Timing of famciclovir (FVR) treatment initiation determines the kinetics and extent of MI. Cohorts of mice (8–10/group) were infected systemically with HSV-1 and their gB-8p-specific CD8 T-cell responses were monitored in blood over time. Four groups were analyzed: control (no famciclovir, no FVR in the legend), and three groups of mice in which FVR treatment was started on day 5 p.i., day 1 p.i. or 7 days prior to infection. Once started, FVR was administered continuosly throughout the duration of the experiment. The number of tetramer⁺ cells/ml blood is shown for individual mice per group at 1 (A), 3 (B) and 6 m.p.i. (C). The data is representative of two independent experiments.

Figure 7

Dependence of in vivo proliferation of memory CD8 T-cells on presence of antigen. Cohorts of B6 mice were systemically infected with HSV-1 and their gB-8p-specific CD8 T-cell response was monitored in blood over time. (A). One group was left untreated (HSV only, n = 8), whereas the second group was continuously treated with FVR starting on day 14 p.i. (HSV + FVR, n = 8).

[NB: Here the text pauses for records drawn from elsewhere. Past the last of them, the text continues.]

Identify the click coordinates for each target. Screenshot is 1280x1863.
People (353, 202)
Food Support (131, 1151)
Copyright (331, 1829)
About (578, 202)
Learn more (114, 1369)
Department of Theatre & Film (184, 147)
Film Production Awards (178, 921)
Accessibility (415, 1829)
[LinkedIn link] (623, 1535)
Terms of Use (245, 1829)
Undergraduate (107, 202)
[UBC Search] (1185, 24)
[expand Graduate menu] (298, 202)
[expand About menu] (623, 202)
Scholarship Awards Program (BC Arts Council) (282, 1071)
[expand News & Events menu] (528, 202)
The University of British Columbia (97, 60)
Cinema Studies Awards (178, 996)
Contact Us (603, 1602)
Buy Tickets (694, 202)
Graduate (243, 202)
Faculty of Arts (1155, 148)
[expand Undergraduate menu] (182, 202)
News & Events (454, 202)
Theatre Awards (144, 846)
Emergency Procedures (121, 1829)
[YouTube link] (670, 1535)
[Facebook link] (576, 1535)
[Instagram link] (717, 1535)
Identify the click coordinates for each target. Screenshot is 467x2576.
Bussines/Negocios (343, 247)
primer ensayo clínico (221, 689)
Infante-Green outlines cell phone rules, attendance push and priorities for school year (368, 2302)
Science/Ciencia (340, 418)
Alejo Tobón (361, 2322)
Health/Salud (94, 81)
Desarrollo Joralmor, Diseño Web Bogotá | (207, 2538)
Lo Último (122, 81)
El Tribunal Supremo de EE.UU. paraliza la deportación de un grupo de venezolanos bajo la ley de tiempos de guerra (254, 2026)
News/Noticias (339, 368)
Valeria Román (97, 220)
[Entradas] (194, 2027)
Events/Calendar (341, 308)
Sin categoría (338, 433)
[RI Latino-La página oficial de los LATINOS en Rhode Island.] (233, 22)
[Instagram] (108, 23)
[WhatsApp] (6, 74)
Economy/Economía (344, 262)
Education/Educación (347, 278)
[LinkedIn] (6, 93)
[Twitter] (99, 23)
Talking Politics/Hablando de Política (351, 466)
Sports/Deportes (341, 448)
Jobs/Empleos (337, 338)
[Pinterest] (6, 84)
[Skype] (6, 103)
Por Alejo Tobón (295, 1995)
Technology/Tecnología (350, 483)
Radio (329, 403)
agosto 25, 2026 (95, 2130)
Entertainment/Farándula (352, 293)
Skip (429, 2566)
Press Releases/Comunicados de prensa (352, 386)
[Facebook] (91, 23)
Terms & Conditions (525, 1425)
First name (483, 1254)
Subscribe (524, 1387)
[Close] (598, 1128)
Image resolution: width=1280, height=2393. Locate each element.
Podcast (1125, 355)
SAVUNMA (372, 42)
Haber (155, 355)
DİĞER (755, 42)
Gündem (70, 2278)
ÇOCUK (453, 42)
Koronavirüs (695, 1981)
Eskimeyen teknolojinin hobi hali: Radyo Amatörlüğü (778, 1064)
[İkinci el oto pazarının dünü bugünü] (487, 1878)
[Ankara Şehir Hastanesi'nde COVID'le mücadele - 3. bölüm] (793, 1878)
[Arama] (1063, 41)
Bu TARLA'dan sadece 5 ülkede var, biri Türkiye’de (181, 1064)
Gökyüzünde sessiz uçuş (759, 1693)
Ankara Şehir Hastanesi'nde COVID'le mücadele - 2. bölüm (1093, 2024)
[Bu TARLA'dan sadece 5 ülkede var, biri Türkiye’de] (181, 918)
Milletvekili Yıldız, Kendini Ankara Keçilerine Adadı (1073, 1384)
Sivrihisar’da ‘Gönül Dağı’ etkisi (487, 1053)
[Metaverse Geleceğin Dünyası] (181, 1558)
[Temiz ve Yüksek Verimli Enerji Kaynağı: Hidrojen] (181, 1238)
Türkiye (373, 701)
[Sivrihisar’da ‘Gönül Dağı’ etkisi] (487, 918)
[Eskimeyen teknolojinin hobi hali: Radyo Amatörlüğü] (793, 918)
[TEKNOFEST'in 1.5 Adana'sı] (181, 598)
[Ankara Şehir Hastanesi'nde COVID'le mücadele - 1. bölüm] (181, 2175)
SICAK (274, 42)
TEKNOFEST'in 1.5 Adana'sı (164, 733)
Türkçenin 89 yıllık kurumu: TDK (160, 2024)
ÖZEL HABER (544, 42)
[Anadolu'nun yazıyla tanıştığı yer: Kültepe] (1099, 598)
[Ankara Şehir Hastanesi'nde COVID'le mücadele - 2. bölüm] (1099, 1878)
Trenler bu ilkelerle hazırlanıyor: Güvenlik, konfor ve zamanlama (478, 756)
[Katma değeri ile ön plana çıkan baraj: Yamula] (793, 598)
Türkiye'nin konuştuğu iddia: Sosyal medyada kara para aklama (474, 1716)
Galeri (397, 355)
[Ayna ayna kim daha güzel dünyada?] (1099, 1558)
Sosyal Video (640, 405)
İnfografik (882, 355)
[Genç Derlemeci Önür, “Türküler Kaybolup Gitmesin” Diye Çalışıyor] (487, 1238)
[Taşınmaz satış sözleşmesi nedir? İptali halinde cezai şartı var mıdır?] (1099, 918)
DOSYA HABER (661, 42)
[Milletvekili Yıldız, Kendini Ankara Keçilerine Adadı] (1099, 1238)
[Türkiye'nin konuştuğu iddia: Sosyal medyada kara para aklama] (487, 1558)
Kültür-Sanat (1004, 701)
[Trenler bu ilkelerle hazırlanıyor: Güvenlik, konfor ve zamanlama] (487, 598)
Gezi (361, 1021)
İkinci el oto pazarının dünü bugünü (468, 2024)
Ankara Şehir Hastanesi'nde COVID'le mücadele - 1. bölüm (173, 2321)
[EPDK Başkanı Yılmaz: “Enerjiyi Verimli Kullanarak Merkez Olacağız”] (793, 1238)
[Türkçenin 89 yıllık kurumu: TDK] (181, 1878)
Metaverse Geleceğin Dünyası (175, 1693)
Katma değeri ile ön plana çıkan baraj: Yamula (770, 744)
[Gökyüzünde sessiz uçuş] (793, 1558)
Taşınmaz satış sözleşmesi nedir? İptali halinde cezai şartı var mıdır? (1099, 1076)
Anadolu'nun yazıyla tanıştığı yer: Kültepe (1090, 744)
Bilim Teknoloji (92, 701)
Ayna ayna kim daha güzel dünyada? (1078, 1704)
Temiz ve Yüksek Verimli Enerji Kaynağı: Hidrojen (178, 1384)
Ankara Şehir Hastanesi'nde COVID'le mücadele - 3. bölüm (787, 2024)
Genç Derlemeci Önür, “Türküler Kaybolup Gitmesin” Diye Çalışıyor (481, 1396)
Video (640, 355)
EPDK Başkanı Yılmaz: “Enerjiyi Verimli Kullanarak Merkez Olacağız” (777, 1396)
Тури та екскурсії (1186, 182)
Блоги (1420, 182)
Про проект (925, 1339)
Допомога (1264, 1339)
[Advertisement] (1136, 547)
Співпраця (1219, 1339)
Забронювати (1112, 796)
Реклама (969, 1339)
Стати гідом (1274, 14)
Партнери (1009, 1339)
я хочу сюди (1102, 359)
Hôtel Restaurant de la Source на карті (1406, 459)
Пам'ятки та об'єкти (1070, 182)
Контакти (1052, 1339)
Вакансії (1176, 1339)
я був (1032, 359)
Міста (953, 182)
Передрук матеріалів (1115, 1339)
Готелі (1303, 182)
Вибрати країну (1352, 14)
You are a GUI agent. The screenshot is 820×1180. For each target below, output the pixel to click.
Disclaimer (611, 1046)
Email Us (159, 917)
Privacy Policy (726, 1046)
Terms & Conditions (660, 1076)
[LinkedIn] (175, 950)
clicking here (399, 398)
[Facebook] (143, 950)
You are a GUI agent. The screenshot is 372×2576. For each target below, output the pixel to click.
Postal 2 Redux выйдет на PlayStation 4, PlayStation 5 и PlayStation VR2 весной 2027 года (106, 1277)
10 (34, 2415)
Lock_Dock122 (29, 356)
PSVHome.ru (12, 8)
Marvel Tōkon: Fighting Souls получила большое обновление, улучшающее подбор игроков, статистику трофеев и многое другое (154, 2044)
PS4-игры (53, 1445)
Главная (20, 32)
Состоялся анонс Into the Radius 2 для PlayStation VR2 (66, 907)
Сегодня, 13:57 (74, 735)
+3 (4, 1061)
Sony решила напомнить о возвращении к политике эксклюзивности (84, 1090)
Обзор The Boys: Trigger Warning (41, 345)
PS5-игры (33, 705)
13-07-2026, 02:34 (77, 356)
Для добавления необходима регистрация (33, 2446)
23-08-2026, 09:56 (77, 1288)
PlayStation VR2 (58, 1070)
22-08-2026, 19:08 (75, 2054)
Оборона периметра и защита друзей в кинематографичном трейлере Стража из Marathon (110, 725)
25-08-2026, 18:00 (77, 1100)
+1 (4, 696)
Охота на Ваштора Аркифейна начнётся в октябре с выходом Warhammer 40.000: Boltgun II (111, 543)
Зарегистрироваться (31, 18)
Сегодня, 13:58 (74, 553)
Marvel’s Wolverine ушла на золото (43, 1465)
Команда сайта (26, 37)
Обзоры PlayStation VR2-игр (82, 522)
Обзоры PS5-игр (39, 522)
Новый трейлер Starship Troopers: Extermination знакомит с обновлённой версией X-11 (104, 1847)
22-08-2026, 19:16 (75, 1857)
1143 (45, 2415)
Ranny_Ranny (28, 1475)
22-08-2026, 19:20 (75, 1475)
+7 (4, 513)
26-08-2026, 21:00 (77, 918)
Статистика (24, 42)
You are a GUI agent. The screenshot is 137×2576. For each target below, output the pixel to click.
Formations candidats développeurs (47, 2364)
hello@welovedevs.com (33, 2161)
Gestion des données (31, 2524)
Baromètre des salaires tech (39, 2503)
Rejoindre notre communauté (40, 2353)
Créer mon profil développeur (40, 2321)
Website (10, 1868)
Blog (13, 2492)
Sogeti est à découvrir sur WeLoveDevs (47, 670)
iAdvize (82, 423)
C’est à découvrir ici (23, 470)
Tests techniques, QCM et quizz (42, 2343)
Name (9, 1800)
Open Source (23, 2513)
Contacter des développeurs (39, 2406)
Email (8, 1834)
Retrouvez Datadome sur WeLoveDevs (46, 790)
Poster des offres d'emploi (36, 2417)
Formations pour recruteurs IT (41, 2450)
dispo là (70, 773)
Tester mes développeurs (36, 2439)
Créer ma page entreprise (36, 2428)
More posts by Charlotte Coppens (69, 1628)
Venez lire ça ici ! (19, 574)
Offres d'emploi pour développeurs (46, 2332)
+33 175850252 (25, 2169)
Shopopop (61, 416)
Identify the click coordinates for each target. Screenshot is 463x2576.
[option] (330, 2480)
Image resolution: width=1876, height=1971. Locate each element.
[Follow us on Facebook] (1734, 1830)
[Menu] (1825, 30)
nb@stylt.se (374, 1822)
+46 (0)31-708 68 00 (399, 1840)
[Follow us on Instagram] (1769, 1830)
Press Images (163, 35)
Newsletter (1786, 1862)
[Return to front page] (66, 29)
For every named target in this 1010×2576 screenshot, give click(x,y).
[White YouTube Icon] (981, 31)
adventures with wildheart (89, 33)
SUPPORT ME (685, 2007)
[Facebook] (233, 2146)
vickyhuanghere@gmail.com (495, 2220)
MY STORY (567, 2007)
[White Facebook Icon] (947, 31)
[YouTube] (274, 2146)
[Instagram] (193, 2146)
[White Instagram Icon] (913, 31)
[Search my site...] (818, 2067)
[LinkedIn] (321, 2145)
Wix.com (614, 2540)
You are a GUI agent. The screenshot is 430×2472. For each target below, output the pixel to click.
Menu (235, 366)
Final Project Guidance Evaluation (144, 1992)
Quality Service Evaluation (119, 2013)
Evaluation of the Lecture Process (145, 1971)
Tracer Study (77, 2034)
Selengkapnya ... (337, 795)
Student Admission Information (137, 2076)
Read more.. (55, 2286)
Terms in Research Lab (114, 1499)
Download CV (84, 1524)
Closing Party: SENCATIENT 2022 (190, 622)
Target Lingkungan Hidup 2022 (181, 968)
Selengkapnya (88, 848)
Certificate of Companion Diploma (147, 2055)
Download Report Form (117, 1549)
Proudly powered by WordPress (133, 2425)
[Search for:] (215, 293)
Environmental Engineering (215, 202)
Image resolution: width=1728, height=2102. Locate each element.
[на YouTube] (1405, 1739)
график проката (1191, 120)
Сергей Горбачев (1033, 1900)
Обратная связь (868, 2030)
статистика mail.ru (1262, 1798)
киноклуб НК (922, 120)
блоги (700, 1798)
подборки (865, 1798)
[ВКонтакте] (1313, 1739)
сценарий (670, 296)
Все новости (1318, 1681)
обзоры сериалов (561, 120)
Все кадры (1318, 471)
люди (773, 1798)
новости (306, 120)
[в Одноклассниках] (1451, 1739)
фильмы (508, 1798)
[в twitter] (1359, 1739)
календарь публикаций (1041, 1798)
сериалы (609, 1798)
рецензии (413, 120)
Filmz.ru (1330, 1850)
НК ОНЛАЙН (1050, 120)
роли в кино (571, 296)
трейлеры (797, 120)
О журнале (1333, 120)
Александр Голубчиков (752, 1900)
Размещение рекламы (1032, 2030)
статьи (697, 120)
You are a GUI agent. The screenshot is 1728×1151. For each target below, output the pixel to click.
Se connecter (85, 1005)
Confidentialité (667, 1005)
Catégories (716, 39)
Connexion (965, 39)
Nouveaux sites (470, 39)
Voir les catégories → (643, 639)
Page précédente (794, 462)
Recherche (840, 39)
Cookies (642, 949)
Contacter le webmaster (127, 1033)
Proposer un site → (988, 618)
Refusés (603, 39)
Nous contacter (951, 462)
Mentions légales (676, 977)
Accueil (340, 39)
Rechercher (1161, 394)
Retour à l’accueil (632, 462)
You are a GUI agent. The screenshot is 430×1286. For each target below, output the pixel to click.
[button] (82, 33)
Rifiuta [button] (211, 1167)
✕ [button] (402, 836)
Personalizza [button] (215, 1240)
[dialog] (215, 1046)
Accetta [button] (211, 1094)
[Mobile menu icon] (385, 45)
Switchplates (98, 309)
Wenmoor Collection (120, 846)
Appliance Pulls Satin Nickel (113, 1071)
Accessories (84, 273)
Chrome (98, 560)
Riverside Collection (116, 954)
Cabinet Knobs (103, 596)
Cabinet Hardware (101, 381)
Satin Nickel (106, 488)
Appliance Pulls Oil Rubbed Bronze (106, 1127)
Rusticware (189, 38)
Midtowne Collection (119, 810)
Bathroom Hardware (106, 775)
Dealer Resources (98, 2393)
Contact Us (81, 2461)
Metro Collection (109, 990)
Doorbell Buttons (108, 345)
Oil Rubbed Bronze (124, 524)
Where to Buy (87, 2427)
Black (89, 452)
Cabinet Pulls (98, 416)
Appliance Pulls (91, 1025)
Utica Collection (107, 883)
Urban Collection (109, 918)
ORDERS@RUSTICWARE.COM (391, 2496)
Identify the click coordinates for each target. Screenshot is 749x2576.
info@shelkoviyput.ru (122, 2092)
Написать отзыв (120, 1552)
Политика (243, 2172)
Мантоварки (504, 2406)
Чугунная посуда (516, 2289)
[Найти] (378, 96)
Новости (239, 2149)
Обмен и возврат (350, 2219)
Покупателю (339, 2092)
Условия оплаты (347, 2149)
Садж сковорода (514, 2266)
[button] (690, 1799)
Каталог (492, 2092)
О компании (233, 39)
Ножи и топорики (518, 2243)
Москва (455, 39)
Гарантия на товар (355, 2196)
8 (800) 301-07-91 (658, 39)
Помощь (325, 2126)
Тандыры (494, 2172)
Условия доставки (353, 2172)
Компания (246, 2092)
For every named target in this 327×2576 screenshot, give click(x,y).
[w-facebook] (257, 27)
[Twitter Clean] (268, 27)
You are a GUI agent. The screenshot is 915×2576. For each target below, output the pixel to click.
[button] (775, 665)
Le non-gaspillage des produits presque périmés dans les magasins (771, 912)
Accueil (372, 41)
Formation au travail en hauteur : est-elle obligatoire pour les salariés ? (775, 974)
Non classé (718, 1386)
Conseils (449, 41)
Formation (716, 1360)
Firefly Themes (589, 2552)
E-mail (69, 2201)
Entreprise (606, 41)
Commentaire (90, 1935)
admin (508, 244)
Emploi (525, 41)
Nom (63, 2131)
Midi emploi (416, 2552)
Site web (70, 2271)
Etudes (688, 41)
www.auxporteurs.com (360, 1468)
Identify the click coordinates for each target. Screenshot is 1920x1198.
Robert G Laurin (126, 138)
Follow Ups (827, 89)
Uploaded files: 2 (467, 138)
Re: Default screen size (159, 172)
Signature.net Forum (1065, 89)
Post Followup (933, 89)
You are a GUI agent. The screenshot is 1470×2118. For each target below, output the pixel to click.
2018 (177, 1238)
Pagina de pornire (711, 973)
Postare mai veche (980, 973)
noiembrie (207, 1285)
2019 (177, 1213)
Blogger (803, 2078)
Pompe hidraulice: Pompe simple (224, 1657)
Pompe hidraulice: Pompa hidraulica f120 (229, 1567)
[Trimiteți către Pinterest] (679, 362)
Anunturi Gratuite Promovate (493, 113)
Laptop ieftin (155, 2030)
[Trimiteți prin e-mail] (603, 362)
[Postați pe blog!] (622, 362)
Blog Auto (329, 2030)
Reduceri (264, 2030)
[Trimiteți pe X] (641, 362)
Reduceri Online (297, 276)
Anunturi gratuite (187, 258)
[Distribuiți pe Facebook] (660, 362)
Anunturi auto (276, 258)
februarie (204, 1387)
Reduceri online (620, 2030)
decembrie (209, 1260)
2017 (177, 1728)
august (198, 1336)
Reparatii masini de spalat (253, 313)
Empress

At 7 m.p.i. mice from both groups were given BrdU in their drinking water for 3 weeks to monitor in vivo T cell proliferation. The loss of BrdU label (BrdU chase) was monitored over the course of 5 weeks following termination of BrdU treatment. Mice in HSV+FVR group continued to receive FVR during BrdU treatment. B–C. Percent of BrdU⁺ cells within tetramer⁺ or tetramer⁻ CD8 T-cell populations in FVR treated (B) or untreated control (C) group. Average values (±SD) are shown. D. Percent of BrdU⁺ cells within tetramer⁺ CD8 T-cell populations from FVR treated or untreated control group. Average values (±SD) are shown. E. The change in frequency of Tet+ cells in both cohorts (famvir-treated - filled bars; control - open bars), respectively was monitored during the chase period. The frequency measured at the start of chase was taken as 100% and the frequencies detected at 0 and 5 week timepoints were calculated accordingly. Overall, this corresponded to absolute values of 3±1.6 and 6.3±1.1 × 10⁵ of gB-specific CD8 cells in famvir-treated and control mice, respectively.

Figure 8

Comparison of in vivo proliferation and maintenance of memory CD8 T cells in blood and spleen. Cohorts of B6 mice were infected with HSV-1 as in Fig. 7. One group (HSV only, n=8)) was left untreated, and the second was continuously treated with FVR starting on day 5 p.i. (HSV + FVR, n=8). Both groups were given BrdU in their drinking water for 3 weeks (day 77–98 p.i.). The percentage (A, B) and number (C,D) of Tet+ cells, as well the loss of BrdU label by Tet+ CD8 T-cells (E, F) was analyzed in blood (A,C,E) and spleen (B,D,F) during 16 weeks following the end of BrdU labeling (day 98–210 p.i.). G–H. The expression of CD62L, CD127 and CD27 was evaluated on Tet+ CD8 T-cells in blood (G) and spleen (H) on day 210 p.i. The results are presented as percentage of CD62Lhi, CD127+ and CD27+ cells within Tet+ CD8+ T-cells (±SD).